In case of TB, isolation is limited for a period of time of infectivity which may last from 2 weeks to 2 months, yet it is a comparatively short period of time. In XDR-TB the period of infectivity may last for months to years, sometimes until death. Consequently, isolation would be required for life for some XDR-TB cases. This may not resonate well with the moral norms of most people and lesser restrictive alternatives may be sought. The use of face masks by the infective individual would serve the same purpose of isolation and is not as restrictive. Yet, this strategy may be fraught with a higher risk of spread of XDR-TB if not properly used. Nevertheless it is a viable solution which should be considered as an alternative strategy for preventing spread of XDR-TB. An infective XDR-TB case may be isolated in a hospital or at his home. Clearly, isolating him at his home than at a hospital would be less restrictive and hence, more justified. For a homeless person, isolation in hospital may be the only possible alternative, yet the environment should be such that it favors treatment of the individual like an improved ventilation system.

Conclusion:
XDR-TB is a highly fatal disease and isolation of XDR-TB patient is ethically justified. Yet isolation is highly restrictive and should be limited to infective XDR-TB cases, with use of face masks favored wherever possible. When required, isolation should be enforced only after informing the person of his diagnosis and explanation of potential threat to public health. Home isolation should be preferred to hospital isolation.

References:

Childress, J.D., et al (2002). "Public Health Ethics: Mapping the Terrain," Journal of Law, Medicine and Ethics, 30(2), 170-178.

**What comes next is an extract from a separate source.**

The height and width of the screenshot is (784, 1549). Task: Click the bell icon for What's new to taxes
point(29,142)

DuBois, J. "Justifying Decision When Values Clash", www.emhr.net
DuBois, J. "Framework for Analyzing Ethics Cases", www.emhr.net
Ergo. "Medical Ethics and Moral Dilemmas." Leitmotif- Reason as the Leading Motive. 15 Dec. 2007. 01 Dec. 2008
Gostin, L. O. (2003). Dunwoody Distinguished Lecture in Law, When Terrorism Threatens Health: How Far are Limitations on Personal and Economic Liberties Justified? Florida Law Review, 55, 1105–1170.
Parmet, W.E. "J. S. Mill and the American Law of Quarantine." Public Health Ethics Advance Access published on November 1, 2008, DOI 10.1093/phe/phn029. Public Health Ethics 1: 210-222.

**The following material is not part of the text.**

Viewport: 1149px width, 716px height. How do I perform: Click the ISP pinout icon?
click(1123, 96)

Selgelid, M. J. (2008). Ethics, Tuberculosis and Globalization. Public Health Ethics, 1(1), 10-20.
Singh, J. A., Upshur, R., & Padayatchi, N. (Jan 2007). XDR-TB in South Africa: No Time for Denial or Complacency. PLOS Medicine, 4(1), 19-25.
Victorian Government Health Information. "Tuberculosis - air travel for patients with TB - guidelines." 15 Jan. 2008. State Government of Australia. 02 Dec. 2008.